[Stored data]
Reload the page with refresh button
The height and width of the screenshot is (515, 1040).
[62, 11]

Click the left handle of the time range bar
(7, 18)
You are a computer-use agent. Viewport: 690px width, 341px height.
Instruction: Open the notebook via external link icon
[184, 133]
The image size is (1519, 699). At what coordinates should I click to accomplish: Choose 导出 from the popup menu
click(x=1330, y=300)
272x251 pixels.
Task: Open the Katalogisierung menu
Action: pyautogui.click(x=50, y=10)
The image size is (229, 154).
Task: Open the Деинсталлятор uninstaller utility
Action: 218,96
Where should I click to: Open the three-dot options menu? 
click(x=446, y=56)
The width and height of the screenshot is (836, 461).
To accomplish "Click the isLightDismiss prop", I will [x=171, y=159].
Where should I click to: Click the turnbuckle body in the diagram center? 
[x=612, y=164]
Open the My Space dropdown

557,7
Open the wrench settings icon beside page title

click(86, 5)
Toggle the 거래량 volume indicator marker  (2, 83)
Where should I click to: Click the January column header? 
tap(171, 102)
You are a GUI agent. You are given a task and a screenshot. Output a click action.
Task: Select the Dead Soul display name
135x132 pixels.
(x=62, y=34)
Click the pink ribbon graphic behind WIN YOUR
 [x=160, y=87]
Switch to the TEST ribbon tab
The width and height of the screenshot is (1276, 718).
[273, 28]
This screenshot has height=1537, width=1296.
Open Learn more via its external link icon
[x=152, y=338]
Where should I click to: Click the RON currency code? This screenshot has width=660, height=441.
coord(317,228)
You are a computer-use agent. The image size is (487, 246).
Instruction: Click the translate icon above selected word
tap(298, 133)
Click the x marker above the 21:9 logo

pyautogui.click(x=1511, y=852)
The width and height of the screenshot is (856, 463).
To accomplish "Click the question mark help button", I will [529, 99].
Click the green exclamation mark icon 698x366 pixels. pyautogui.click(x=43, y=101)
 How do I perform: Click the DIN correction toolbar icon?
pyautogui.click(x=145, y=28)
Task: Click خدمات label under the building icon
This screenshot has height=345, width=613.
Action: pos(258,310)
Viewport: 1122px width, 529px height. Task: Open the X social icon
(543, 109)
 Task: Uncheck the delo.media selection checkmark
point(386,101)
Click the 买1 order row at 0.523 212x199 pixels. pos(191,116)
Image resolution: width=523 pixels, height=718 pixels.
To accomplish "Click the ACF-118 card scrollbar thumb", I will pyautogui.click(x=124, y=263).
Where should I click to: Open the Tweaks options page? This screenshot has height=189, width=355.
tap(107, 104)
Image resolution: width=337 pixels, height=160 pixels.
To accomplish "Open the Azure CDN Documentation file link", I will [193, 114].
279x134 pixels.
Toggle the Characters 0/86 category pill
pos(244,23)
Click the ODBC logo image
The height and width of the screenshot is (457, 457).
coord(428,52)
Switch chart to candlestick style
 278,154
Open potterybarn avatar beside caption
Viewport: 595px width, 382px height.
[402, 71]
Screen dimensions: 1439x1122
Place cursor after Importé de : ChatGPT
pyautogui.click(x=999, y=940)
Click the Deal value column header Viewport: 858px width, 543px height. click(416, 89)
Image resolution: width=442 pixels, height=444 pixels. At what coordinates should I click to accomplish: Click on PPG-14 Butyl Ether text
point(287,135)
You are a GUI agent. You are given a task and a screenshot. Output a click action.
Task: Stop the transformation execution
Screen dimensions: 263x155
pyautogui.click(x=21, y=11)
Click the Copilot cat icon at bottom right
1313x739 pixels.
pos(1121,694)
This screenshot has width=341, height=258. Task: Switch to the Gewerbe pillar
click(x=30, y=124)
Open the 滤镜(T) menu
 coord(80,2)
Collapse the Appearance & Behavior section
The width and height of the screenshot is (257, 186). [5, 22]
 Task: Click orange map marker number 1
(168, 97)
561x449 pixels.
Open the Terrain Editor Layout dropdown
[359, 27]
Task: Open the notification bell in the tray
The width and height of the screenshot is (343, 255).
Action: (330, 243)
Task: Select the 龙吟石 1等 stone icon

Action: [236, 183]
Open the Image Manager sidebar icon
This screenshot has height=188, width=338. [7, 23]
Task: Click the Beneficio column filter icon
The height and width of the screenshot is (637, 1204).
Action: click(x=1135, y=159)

YOUR ASSIGNMENT: After reading the entries above, report the number of lines that include the string "will". Give no other text.

WRITTEN ANSWER: 4